After months of discussion, the space agencies behind the Lunar Gate have decided how the space station should orbit the moon. NASA and ESA are developing the Lunar Gateway together and the orbit that will follow it around the Moon is an integral part of mission design. This affects all important aspects of the mission, including the way the spacecraft gathers and lands on the station.
NASA and ESA have decided what is known as a near-linear Halo Orbit (NRHO) follows an eccentric orbit around the Moon. Sometimes it is up to 3,000 km to the lunar surface and sometimes up to 7,000 km.

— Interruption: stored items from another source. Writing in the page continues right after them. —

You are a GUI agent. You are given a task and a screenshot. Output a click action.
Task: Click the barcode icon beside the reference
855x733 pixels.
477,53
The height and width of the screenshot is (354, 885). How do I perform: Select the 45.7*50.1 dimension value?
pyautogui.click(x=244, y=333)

"Finding a lunar orbit for the gateway is not a trivial task," said Markus Landgraf, architectural analyst working with ESA's Human and Robotic Exploration activities, in a press release.

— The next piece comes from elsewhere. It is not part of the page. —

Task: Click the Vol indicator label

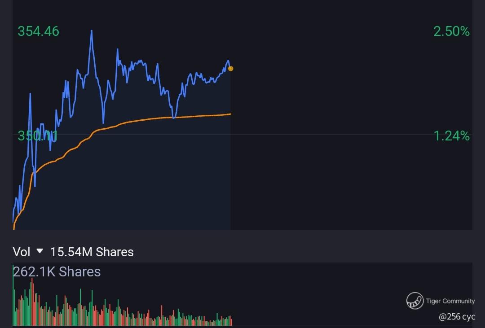Action: point(22,252)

The orbit of the moon gate rotates with the moon. It's called a halo orbit because it looks like a halo around the moon from Earth's point of view.
The gateway's NRHO is a seven-day cycle. Every seven days, it approaches the moon the next. This means that every seven days there will be a window to start from the station to the lunar surface and a window to return to the station.
The NRHO uses gravitationally balanced points in the solar system. Due to the interplay between the Earth and the gravity of the Moon, the Moon's Gate can sit in this orbit as if it were caught by the gravity of the two bodies.
The stability of these space points is ideal for term missions such as the Gateway. It is not perfect because it becomes unstable over time. But it will not take much energy to correct it.
"If you want to stay there for several years, the straight-line halo orbit is slightly unstable and objects in orbit tend to wander away," says Landgraf.
The orbit also determines some aspects of the design of the gateway. But because it's modular, there's a lot of flexibility.
A key aspect in the choice of orbits is the energy.
To escape Earth, spaceships need a lot of energy. Once a spaceship arrives on the moon, it has to get rid of that energy to land safely. That means carrying enough fuel and engines to slow down. Then, when it's time to return to Earth, it takes a big boost of energy again. The Lunar Gateway will change that.
"We do not fly a single monolithic spaceship in human spaceflight," explains Florian Renk, Mission Analyst in the ESOC Flight Dynamics Division. "Instead, we fly parts and put them together in space and soon on the surface of the moon. We leave some parts behind, others we bring back – the structures develop forever.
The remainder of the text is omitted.